Court of Appeal: Part-time teacher entitled to compensation for being excluded from Superannuation Scheme

A part-time pre-school teacher has been awarded €10,000 in compensation after the Court of Appeal upheld Labour Court and High Court findings that the woman was an employee of the Minister for Education and Skills, and had been treated less favourably than full-time workers by not being admitted to the National Teachers Superannuation Scheme.

Background

Ms Anne Boyle was recruited and employed as a teacher in a grant-aided pre-school for the children of members of the travelling community for over 20 years, until it was closed in 2011. A grant amounting to 98% of the salary payable to a primary school teacher was paid by the Minister for Education to the Management Committee of Hillside Park Preschool in respect of her salary.

In 2009, Ms Boyle made a complaint to the Rights Commissioner service pursuant to the provisions of the Protection of Employees (Part Time Work) Act 2001, claiming that she was treated less favourably than full-time workers by not being admitted to the National Teachers Superannuation Scheme.

Before this complaint could be processed, however, Ms Boyle was made redundant in consequence of the closure of special pre-schools (such as Hillside); and a redundancy payment was made by the Minister.

In January 2011 the Rights Commissioner upheld the arguments made on behalf of the Department of Education, concluding that it was neither the employer nor an associate employer of Ms Boyle within the meaning of the Protection of Employees (Part Time Work) Act 2001.

Labour Court

In 2012, the Rights Commissioner’s decision was appealed to the Labour Court, which found that the management committee exercised no control over the remuneration and other conditions attaching to her employment, and that these matters were “exclusively controlled” by the Minister.

The Labour Court decided that Ms Boyle was an employee of the Minister within the meaning of the Protection of Employees (Part Time Work) Act 2001, and that she had been treated less favourably than a full-time comparator in relation to pension rights.

The Labour Court further directed that the Minister should admit her to the National Teachers Superannuation Scheme with effect from six months before the initiation of her claim, and pay her a sum of €10,000 by way of compensation for discriminating against her.

High Court

The Minister sought to quash the decision of the Labour Court on the ground that the Minister had no contractual relationship with Ms Boyle, and was not her employer within the meaning of the Protection of Employees (Part Time Work) Act 2001.

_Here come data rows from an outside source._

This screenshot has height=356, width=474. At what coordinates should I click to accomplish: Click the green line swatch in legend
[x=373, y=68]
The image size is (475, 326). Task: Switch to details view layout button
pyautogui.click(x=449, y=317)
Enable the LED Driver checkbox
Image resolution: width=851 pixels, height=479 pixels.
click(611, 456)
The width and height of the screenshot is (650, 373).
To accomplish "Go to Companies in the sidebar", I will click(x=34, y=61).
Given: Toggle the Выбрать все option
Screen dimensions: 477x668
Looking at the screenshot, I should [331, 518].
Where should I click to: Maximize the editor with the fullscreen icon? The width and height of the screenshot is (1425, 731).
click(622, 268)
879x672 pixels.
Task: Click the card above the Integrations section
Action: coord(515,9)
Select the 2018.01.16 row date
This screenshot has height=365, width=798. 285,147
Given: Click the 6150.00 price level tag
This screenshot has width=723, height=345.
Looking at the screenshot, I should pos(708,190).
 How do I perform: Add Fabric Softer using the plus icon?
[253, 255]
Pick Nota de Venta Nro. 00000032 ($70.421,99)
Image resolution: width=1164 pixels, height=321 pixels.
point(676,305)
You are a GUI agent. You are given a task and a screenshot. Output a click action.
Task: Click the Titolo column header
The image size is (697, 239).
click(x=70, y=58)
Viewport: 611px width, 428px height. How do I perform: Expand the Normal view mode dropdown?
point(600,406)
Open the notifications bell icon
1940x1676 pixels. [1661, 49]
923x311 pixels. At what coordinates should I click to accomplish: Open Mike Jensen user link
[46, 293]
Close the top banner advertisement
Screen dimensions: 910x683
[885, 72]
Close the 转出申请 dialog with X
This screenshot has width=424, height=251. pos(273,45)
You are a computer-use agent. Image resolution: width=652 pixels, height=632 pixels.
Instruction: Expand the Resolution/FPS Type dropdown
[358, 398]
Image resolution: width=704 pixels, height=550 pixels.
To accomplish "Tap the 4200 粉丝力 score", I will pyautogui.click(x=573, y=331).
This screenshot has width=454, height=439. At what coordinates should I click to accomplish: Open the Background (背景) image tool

The High Court agreed with the Labour Court on the finding that Ms Boyle was an employee of the Minister; but held that the Labour Court had no jurisdiction to direct that the Minister admit Ms Boyle in the superannuation scheme, as it was a statutory scheme which would have required the payment of contributions.

Court of Appeal

Mr Justice Gerard Hogan indicated that the nature of the triangular pact in Fox v. Higgins (1912) 46 I.L.T.R. 222 “still defies any standard conceptual analysis” of the contractual relationship between the Minister, the School, and the teacher.

Furthermore, it was necessary to consider Article 42.4 of the Constitution and the judgment of the Supreme Court in O’Keeffe v Hickey IESC 72, 2 I.R. 302.

While accepting that the position of Ms Boyle was slightly further removed from the Minister than that of the ordinary primary teacher, Justice Hogan found that the High Court was correct to hold that Ms Boyle was an employee of the Minister in relation to pay-related matters pursuant to an implied contract of employment within the meaning of the Protection of Employees (Part Time Work) Act 2001, even if she was not so employed for other purposes.

Justice Hogan was satisfied that the High Court was entitled to conclude that although Ms Boyle was not a national school teacher, or a teacher in a recognised school, she was employed on the same basis as such teachers.

She was found to have been treated less favourably than full-time teachers doing comparable work, and was therefore entitled to redress under the Protection of Employees (Part Time Work) Act 2001.

Justice Hogan was also in agreement with the High Court’s finding that the Labour Court was not empowered to order that Ms Boyle be admitted to the superannuation scheme, since this in effect amounted to a direction to the Minister to change or alter the terms of the National School Teachers’ Superannuation Scheme 1934 governing the superannuation scheme for teachers.